The Nobel Prize in Physiology or Medicine was awarded jointly on Monday to David Julius and Ardem Patapoutian, two scientists who independently discovered key mechanisms of how people sense heat, cold, touch and their own bodily movements.
Dr. Julius, a professor of physiology at the University of California, San Francisco, used a key ingredient in hot chili peppers to identify a protein in nerve cells that responds to uncomfortably hot temperatures.
Dr. Patapoutian, a molecular biologist at Scripps Research in La Jolla, Calif., led a team that, by poking individual cells with a tiny pipette, hit upon a receptor that responds to pressure, touch and the positioning of body parts.
After Dr. Julius’s pivotal discovery of a heat-sensing protein in 1997, pharmaceutical companies poured billions of dollars into looking for nonopioid drugs that could dull pain by targeting the receptors. But while research is ongoing, the related treatments have so far run into huge obstacles, scientists said, and interest from drug makers has largely dried up.
Pain and pressure were among the last frontiers of scientists’ efforts to describe the molecular basis for sensations. The 2004 Nobel Prize in Medicine was given to work clarifying how smell worked. As far back as 1967, the prize was awarded to scientists studying vision.
But unlike smell and sight, the perceptions of pain or touch are not located in an isolated part of the body, and scientists did not even know what molecules to look for. “It’s been the last main sensory system to fall to molecular analysis,” Dr.

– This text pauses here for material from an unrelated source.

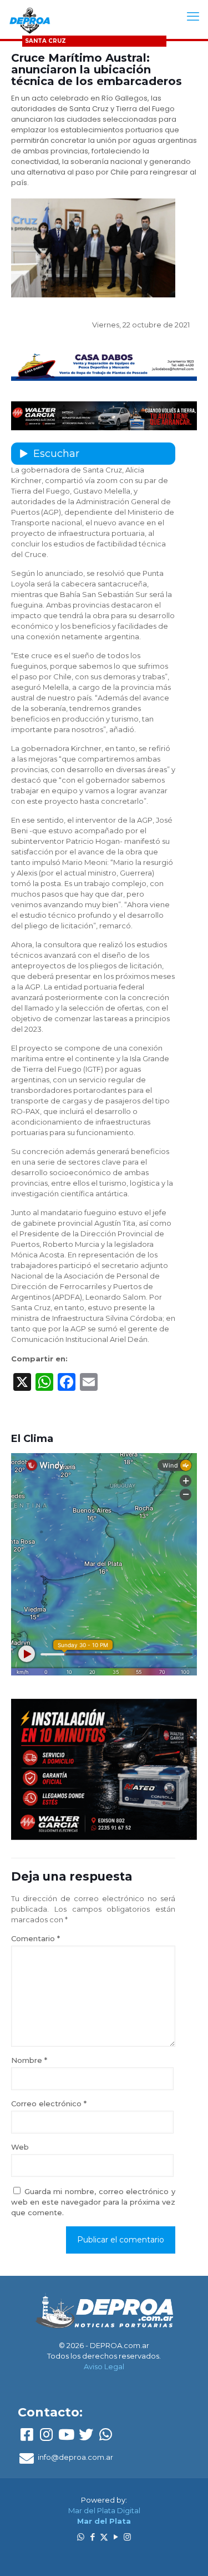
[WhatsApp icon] (81, 2537)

Julius said at an online briefing on Monday.
The biggest hurdle in Dr. Julius’s work was how to comb through a library of millions of DNA fragments encoding different proteins in the sensory neurons to find the one that reacts to capsaicin, the key component in chili peppers. The solution was to introduce those genes into cells that do not normally respond to capsaicin until one was discovered that made the cells capable of reacting.
In search of the molecular basis for touch, Dr. Patapoutian, too, had to sift through a number of possible genes. One by one, he and his collaborators inactivated genes until they identified the single one that, when disabled, made the cells insensitive to the poke of a tiny pipette.
Dr. Patapoutian said that he gravitated to studying the sense of touch and pain because those systems remained so mysterious. “When you find a field that’s not well understood,” he said, “it’s a great opportunity to dig in.”